Nestled in our hollow in the Tilton River Valley. We have over 20 hives and almost exclusively use Warre hives for our beekeeping and the method Warre taught refered to as Natural or Extensive beekeeping.
Extensive vs Intensive Beekeeping
As our name suggests, we believe in living in harmony with our environment and this philosophy was very important to use when decided to add beekeeping to our homestead.
Modern beekeeping is greatly focused on the manipulation of the bees and their colony. The end goal of this manipulation is to produce the most amount of honey possible for the beekeeper to take while leaving the bees with the least amount possible of the fruit of their labor. Its called intensive beekeeping because the process is intensive for both the bees and the beekeepers and it often leads to more disease and pests for the bees.

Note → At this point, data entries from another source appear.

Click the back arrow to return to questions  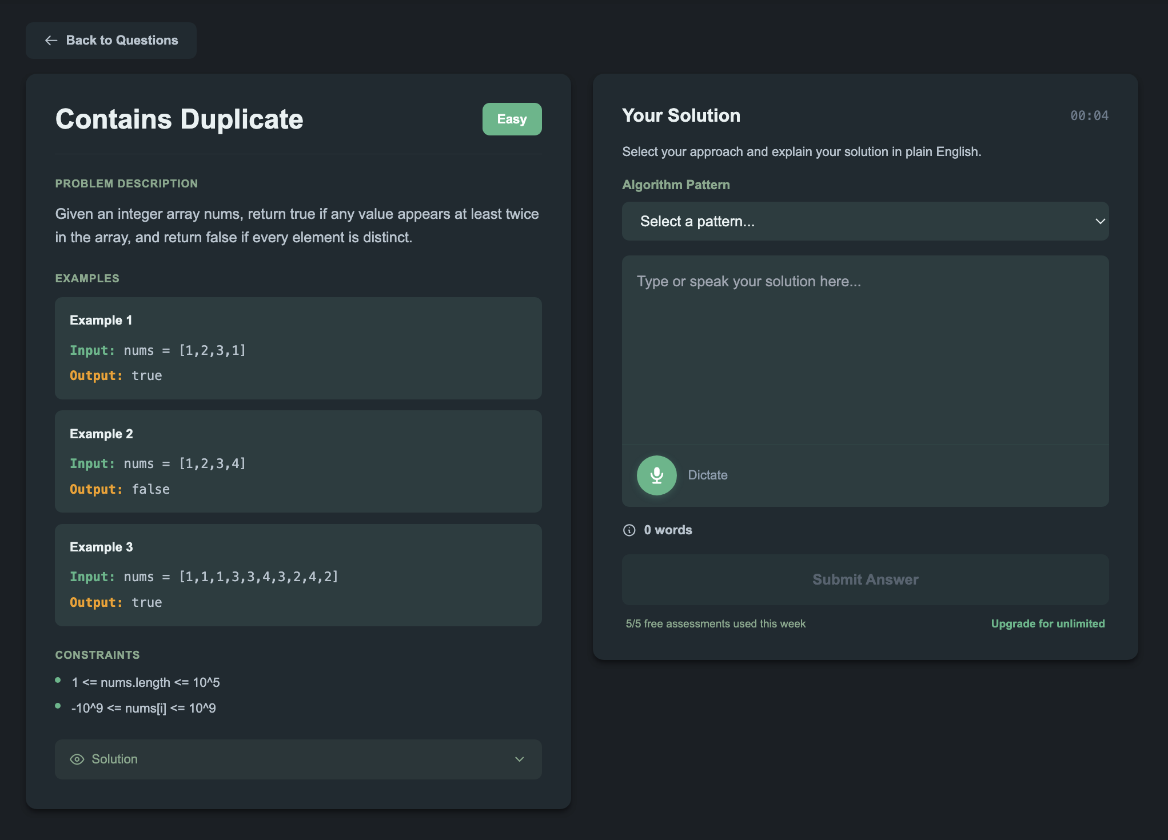pos(51,40)
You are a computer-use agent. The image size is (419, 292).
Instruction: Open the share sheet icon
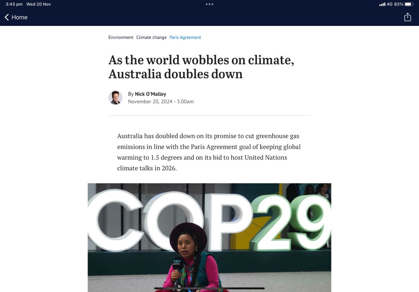(x=407, y=17)
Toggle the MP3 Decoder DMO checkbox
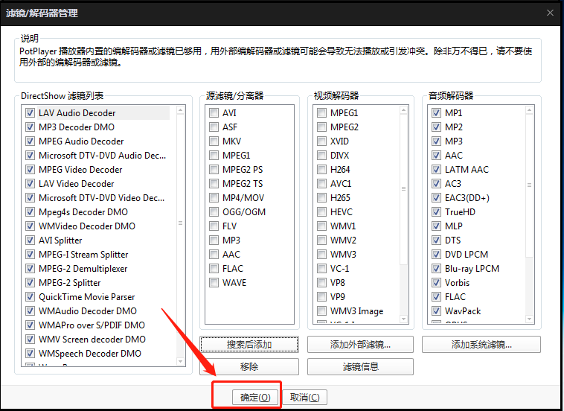The width and height of the screenshot is (564, 411). click(31, 127)
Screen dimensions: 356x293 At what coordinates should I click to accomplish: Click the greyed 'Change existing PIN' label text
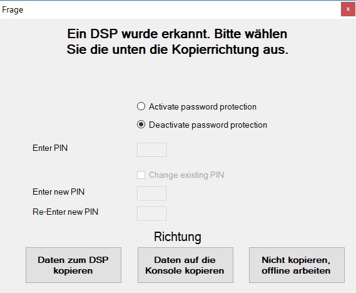click(x=186, y=175)
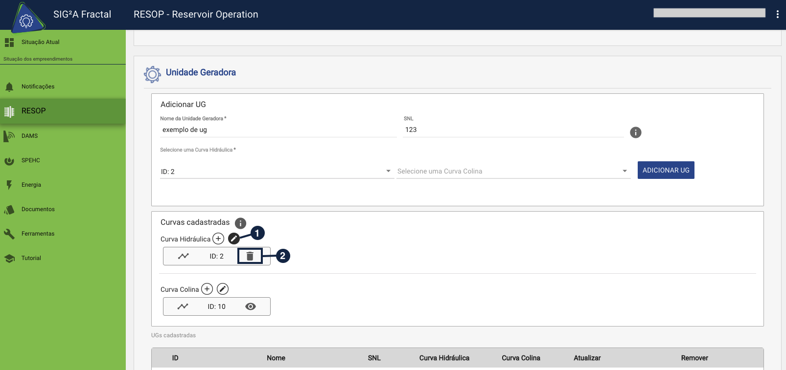Open the Selecione uma Curva Colina dropdown

click(512, 172)
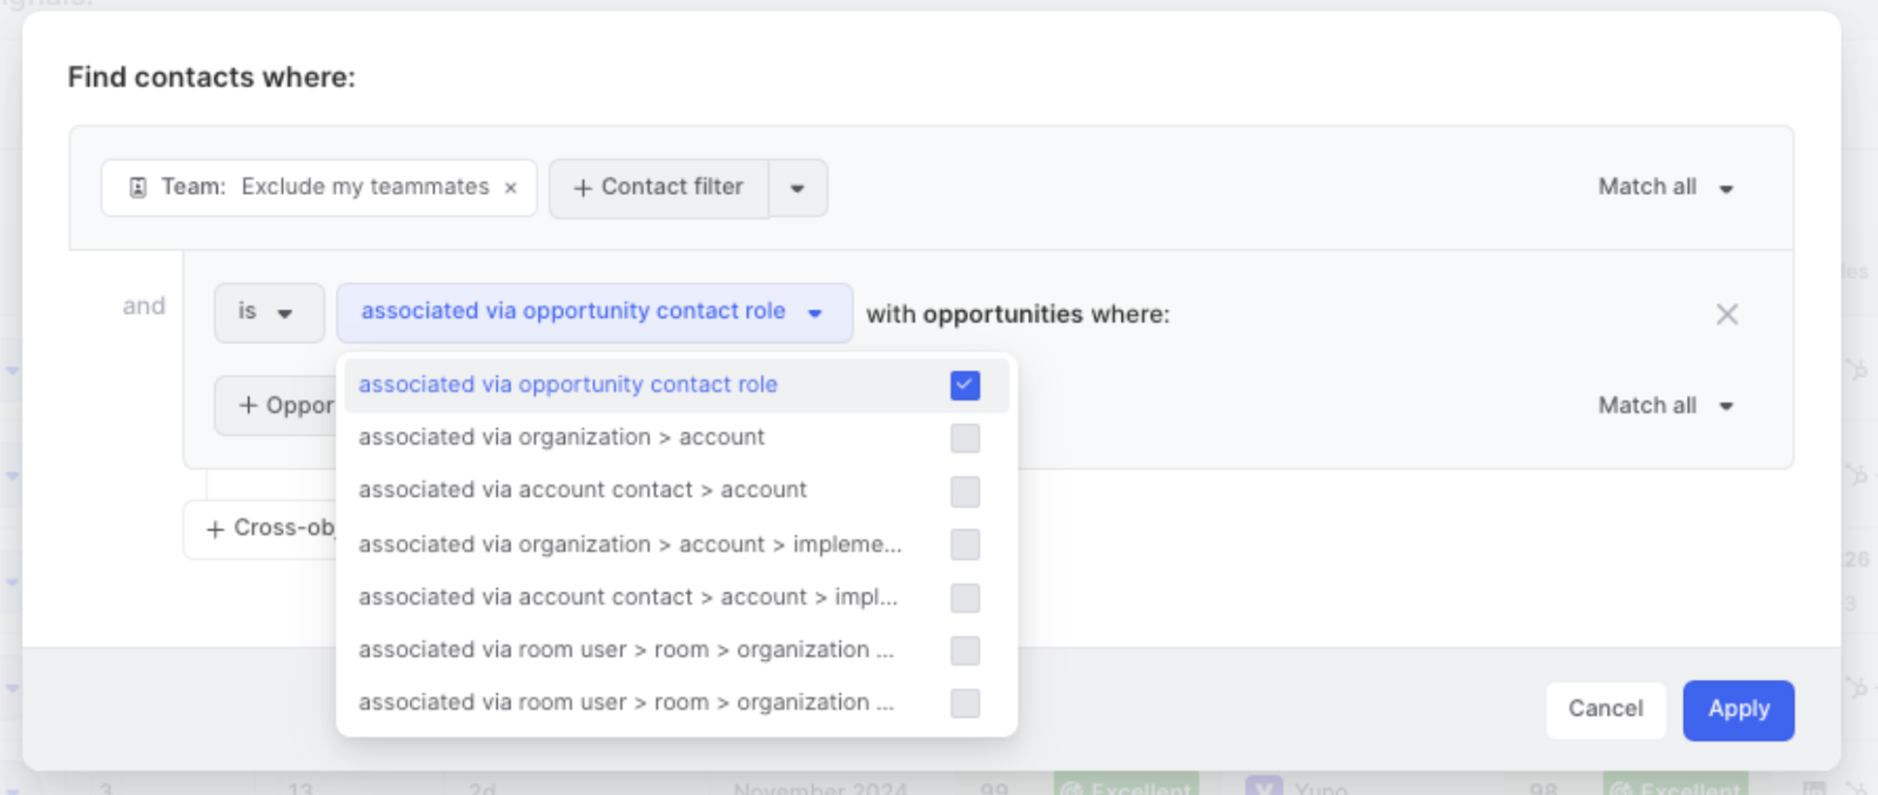Delete the opportunity condition row with X icon

tap(1726, 314)
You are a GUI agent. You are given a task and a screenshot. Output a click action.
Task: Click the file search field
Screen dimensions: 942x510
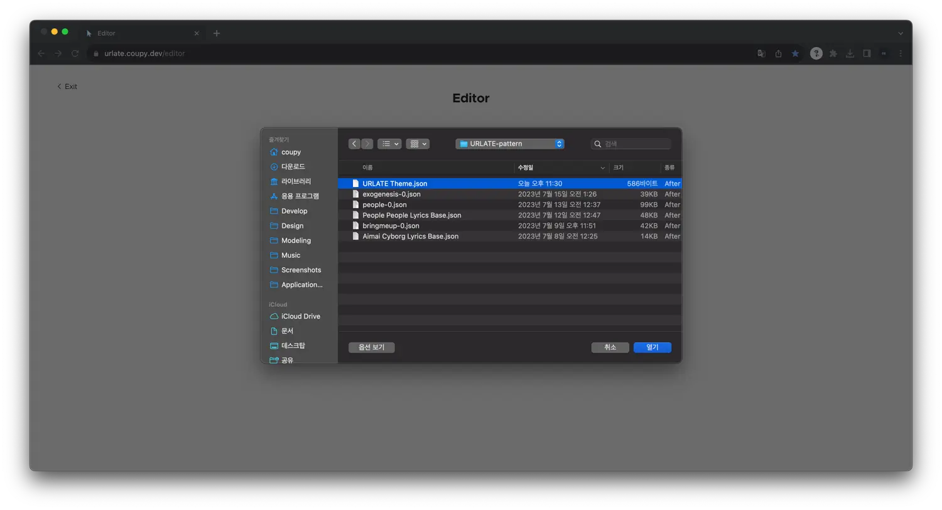(x=634, y=144)
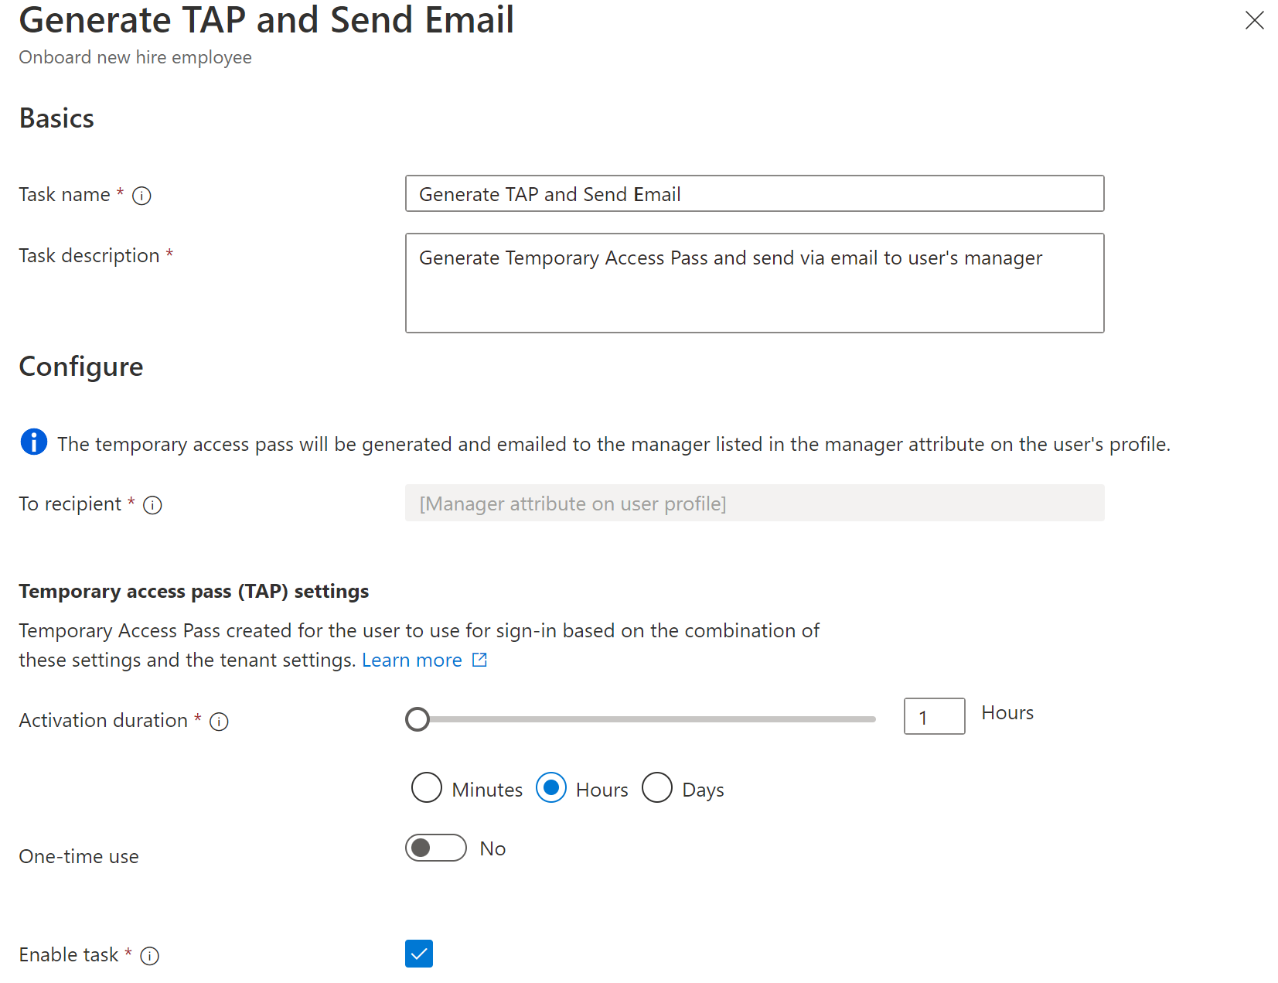Uncheck the Enable task checkbox
The width and height of the screenshot is (1278, 983).
click(x=418, y=954)
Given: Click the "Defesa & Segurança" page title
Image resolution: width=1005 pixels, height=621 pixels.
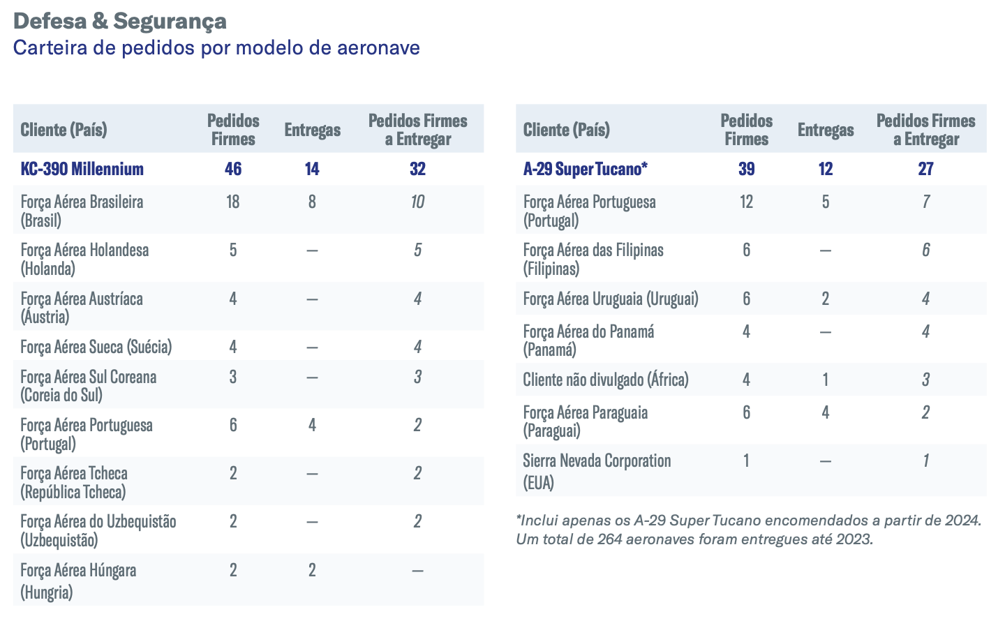Looking at the screenshot, I should coord(120,21).
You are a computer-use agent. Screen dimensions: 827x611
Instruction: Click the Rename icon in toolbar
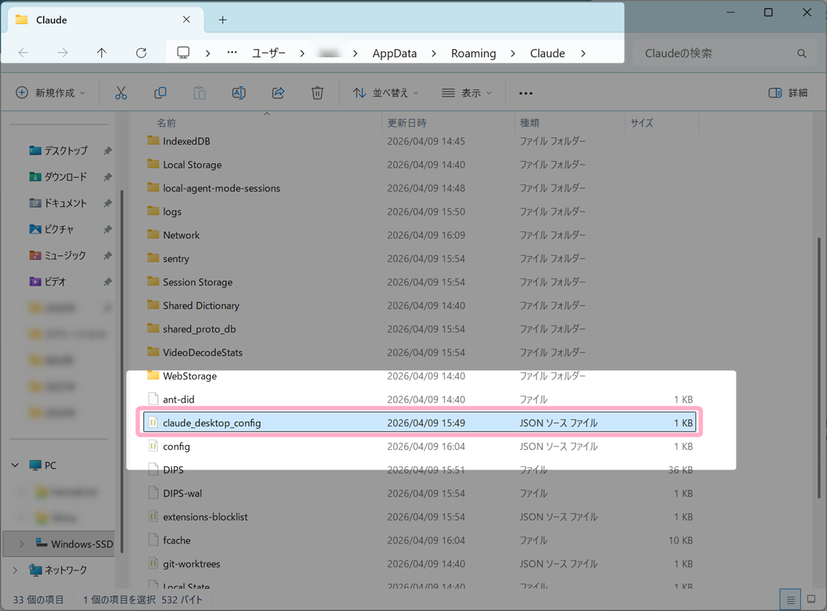point(239,93)
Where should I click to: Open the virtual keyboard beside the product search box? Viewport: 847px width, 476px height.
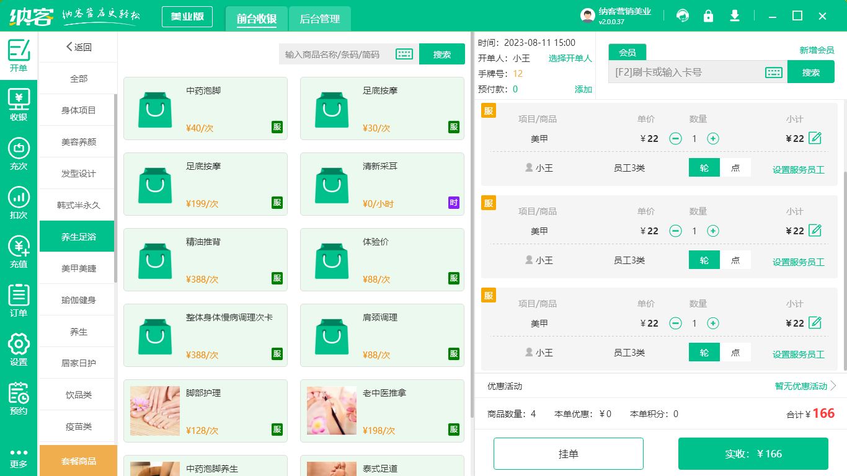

Extensive beekeeping on the other hand focuses on the bees and their welfare. Only about 25% of the colonies honey is taken in a given year and the comb is taken as well which helps protect the colony from pests and diseases. The bees are disturbed as little as possible and in a normal year the hive is only opened just a few times vs weekly with intensive methods. Each time a hive is opened, heat is lost and a certain number of bees will inevitably die which sets the whole colony back.
Our bees have a unique buffet of flowers to feed on producing a light amber colored honey with citrus notes. Some of the flora available for them are:
Acer macrophyllum - Big Leaf Maple
A large beautiful maple tree with huge drooping flowers and a strong nectar flow.
Camellia sinensis - Tea Plant
Our tea plantation provides a tremendous amount of flowers and nectar for our bees.
Orchard Trees - Apple, Pear, Guava, Plum, and Cherry
A lot of our hives are in our orchard providing our bees with a pretty wide variety of tree flowers early in the year.
Clematis montana - Mountain Clematis
We have a huge mountain clematis on our property that provides much needed nectar in May and June.